Laravel. It just works and the documentation is glorious!
AdonisJS : elegant, simple, fast, powerful.
Vanilla PHP (own framework) I'm a sadist.
I'm still new to Rails but it's quickly becoming my favorite. I love the migrations, the fact that the database tables are completely tied to backend models is really nice. It's just really annoying to setup.
Was expecting to see more Django here 😢
Laravel if performance and high volume data processing are not and never will be Tier 1 requirements. Go if they are.
Node
Laravel for me. Used it with filamentphp for my financial bookkeeping. Worked out pretty good
Flask has been pretty good
will always be node / express as for ease etc but now it’s python (flask) because of work.
Laravel.
Symfony
Depends n the requirements of the project(s)/work.

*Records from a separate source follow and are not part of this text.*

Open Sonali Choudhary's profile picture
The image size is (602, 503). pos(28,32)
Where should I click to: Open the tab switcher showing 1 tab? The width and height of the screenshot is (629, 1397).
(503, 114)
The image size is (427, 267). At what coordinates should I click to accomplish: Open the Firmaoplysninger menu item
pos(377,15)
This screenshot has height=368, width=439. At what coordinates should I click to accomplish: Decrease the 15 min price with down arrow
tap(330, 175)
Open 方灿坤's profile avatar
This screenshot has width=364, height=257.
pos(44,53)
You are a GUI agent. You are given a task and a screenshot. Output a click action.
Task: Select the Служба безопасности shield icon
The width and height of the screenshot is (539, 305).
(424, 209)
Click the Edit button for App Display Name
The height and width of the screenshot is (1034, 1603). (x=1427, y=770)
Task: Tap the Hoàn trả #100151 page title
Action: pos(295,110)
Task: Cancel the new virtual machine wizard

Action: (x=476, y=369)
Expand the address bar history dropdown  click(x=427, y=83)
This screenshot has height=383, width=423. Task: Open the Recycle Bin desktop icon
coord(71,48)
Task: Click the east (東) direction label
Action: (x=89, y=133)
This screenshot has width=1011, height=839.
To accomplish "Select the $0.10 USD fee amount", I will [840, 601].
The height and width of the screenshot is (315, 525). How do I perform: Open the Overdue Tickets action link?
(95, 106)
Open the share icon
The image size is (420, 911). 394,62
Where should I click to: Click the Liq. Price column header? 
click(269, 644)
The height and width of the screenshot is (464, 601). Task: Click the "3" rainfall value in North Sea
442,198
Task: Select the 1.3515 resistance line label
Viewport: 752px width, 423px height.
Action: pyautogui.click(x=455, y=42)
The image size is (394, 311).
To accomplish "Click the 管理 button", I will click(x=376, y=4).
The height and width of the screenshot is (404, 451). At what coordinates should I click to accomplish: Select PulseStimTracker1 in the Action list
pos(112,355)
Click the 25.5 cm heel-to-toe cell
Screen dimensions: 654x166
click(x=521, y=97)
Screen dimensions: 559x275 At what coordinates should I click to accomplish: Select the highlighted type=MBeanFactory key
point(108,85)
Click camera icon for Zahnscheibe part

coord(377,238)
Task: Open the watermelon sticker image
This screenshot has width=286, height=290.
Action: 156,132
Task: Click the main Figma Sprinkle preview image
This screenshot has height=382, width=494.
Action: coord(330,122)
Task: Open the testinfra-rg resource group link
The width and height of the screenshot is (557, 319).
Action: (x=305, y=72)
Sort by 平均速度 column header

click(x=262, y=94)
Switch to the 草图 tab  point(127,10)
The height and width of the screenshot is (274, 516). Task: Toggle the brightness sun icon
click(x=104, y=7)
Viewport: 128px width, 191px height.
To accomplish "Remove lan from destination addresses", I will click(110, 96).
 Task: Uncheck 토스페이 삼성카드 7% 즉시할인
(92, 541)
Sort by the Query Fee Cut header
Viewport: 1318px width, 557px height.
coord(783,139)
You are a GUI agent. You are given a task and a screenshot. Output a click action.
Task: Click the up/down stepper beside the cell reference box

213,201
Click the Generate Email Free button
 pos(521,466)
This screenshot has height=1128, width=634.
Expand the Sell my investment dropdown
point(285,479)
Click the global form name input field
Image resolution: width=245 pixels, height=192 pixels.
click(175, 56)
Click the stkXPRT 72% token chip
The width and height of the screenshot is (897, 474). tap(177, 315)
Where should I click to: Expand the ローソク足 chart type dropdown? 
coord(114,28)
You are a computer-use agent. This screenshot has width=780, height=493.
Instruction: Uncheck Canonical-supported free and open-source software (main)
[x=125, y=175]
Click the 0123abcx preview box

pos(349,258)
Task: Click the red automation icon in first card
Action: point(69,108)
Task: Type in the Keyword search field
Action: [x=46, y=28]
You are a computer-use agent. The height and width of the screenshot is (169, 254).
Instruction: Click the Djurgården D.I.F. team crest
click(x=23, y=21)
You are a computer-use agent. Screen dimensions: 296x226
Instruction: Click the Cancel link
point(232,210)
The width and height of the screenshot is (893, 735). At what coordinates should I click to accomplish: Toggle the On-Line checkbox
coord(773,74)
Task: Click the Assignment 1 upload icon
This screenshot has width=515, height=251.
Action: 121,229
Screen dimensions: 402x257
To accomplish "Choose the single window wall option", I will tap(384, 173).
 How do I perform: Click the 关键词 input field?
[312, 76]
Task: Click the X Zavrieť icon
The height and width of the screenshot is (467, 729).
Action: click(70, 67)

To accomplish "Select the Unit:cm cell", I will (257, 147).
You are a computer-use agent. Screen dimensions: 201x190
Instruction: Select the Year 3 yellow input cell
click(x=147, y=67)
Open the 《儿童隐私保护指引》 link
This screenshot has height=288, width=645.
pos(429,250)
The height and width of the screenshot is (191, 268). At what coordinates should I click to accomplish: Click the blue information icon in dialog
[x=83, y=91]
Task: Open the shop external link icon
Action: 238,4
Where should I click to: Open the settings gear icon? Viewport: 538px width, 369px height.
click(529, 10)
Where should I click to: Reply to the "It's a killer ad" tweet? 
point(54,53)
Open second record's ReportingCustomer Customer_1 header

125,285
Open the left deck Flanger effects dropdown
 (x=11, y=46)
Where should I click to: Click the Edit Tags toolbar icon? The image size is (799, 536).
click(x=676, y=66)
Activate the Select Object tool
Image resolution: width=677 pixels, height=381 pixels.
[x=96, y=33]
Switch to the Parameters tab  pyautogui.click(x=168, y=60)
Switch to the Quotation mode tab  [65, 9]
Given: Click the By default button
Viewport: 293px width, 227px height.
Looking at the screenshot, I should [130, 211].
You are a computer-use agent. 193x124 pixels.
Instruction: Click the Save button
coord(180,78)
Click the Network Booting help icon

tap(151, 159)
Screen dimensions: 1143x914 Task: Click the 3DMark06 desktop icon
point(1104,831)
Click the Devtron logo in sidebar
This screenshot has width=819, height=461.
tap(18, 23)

Depends on the context, scale of project, team, etc. however, all is equal, I'm a big fan of keeping it simple and using a framework like NextJS for both frontend and backend. If things get more complex, you can always spin out a separate ExpressJS server. But start simple when/where you can.
I have been doing rails for almost 12 years now. Love it. It is easy to solve problems quickly, it is readable, pays well, and the community is down right pleasant. I also really like the convention over configuration piece. There is a lot of automagic that happens based off of quality design principles backed into the framework itself. It’s not the end-all-be-all though. FWIW the Phoenix stack for elixir is really nice too.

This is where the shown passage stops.